▶ Work item
All of the data below needs to be set down once more, exactly as written.

((

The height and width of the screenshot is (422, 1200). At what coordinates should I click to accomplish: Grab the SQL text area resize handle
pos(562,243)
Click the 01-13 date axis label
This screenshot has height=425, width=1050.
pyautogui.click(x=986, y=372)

))

▶ Response area
The height and width of the screenshot is (422, 1200). At what coordinates should I click to accomplish: Grab the SQL text area resize handle
pos(562,243)
Click the 01-13 date axis label
This screenshot has height=425, width=1050.
pyautogui.click(x=986, y=372)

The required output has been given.